U.N. human rights chief Volker Türk appealed for calm and urged authorities to allow people to protest peacefully. His office said that it received reports of security forces firing tear gas at peaceful protesters, including on a march by a group of women earlier this week. Türk also said that he was concerned with repression in Comoros in recent years.
Opposition parties have claimed that Sunday’s vote was fraudulent and say the national electoral commission is biased toward Assoumani, a former military officer who first came to power in a 1999 coup. The opposition has called for the election results to be canceled.
Comoros has a population of around 800,000 spread over three islands.
Assoumani, 65, was reelected with 62.97% of the vote after changing the constitution in 2018 to allow him to sidestep term limits. He has been accused of cracking down on dissent and previously banned protests. He chairs the African Union, where his one-year largely ceremonial term will end next month.
The government said that a number of protesters were arrested, without offering specifics, and accused the opposition of finding “it difficult to accept defeat” and inciting the unrest.
“We know the instigators,” government spokesperson Houmed Msaidie said. “Some of them are in the hands of law enforcement. We will continue to look for them, because there is no question of the state giving way to violence.”

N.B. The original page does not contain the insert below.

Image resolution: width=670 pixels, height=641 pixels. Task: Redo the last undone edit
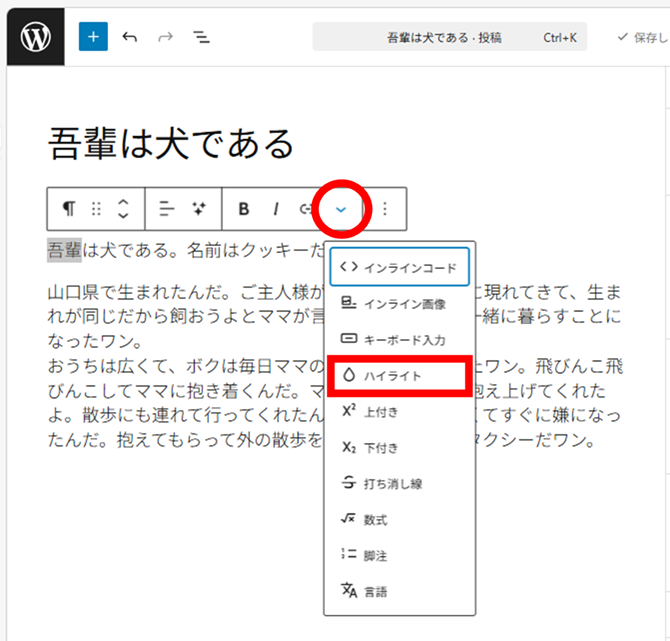point(165,37)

A coalition of opposition parties denied the accusations, saying the unrest shows that people are “fed up” with the government.
When Assoumani changed the constitution in 2018, the move triggered mass demonstrations across the nation and an armed uprising on one of the islands that was quelled by the army.
After taking power in a coup, Assoumani was first elected president in 2002. He stepped down in 2006, but returned to win a second term in 2016.